Month after month, what I saw as a dubious case was put together. Official HR warnings were sent. My time ran out. I was offered 12-weeks’ pay for an amicable departure. Instead I decided to escalate the thoughts above to the highest echelons of Microsoft.


Some of the regulars at Techrights speak about Microsoft as a cult. It doesn't take much exploration to find examples where this so-called 'cult' attacks critics. We saw that when previous versions of Windows were criticised (reviewers got abused, possibly by Microsoft agents) and we are seeing the same when Vista 8 gets slammed. Here is a new reality check for this incarnation of Vista:

I think Windows 8 is doomed to failed on the desktop. But, much as I dislike Windows 8 and its Metro interface, I thought it had a chance on the business tablet. Oh, forget about Intel and Microsoft’s dream that the first wave of Windows 8 tablets will push the iPad’s global market share to below 50 percent by mid-2013. That’s not happening. But, Metro’s designed for tablet-sized displays and, I presumed, IT would be able to deploy and manage them with their existing Active Directory (AD) tools. Guess what? Microsoft won’t be supporting AD on Windows 8 on ARM (WOA).


What a disaster in the making but watch the comments. Even some Microsoft "evangelists" (employees who were paid to harass yours truly) are hammering on this author. This is the "cult" mentality we often hear about. It's like Scientology.

Over at CNET, a Microsoft booster gave Microsoft a chance to respond to this disgruntled employee, but the company declined the opportunity. Distancing and disowning the person only helps validate the very complaints he was voicing:

In a TechCrunch column entitled "Frustration, Disappointment And Apathy: My Years At Microsoft," Max Zachariades (who blogs under the name Max Zografos) offered his own no-holds-barred opinion of his former employer.

Zachariades' tale starts off promising enough back in 2007, with him pleased and proud to be working for the software giant, even scoring a Gold Star within the first year. But after suggesting that some of the money devoted toward employee gifts and gadgets be diverted to charities, his Gold Star status apparently began going downhill from there.

His complaints about the company slowly turn his once-happy job into a frustrating chore.

Microsoft declined CNET's request for comment on Zachariades' version of events.


Without a rebuttal from Microsoft, it's possible to just assume that the company repels critics. But the company is broader in the sense that it has many partners which form a large base of blind worship and obedience.
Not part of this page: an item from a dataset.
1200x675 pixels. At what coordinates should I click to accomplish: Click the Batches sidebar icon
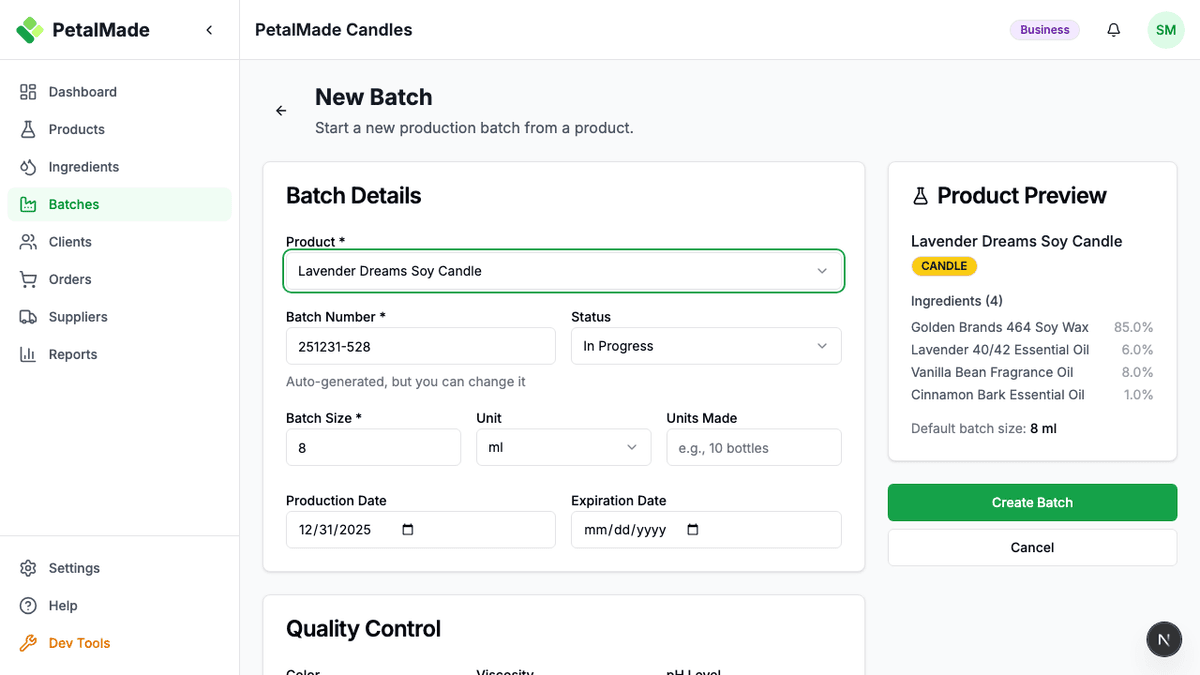pos(29,204)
One ally, Xamarin, helps Vista 8 right now, even if not directly:

The MonoGame team has been working on a port of its open source version of XNA to the Windows 8 Metro environment. For XNA programmers this is important, and it highlights the fact that Microsoft is making no effort at all in this direction.


Supporting Mono helps support Microsoft and SUSE folks who believe they serve a good cause actually help Microsoft too (the key sponsor of this project although there are others). All they do is package software for a Microsoft-taxed version of GNU/Linux.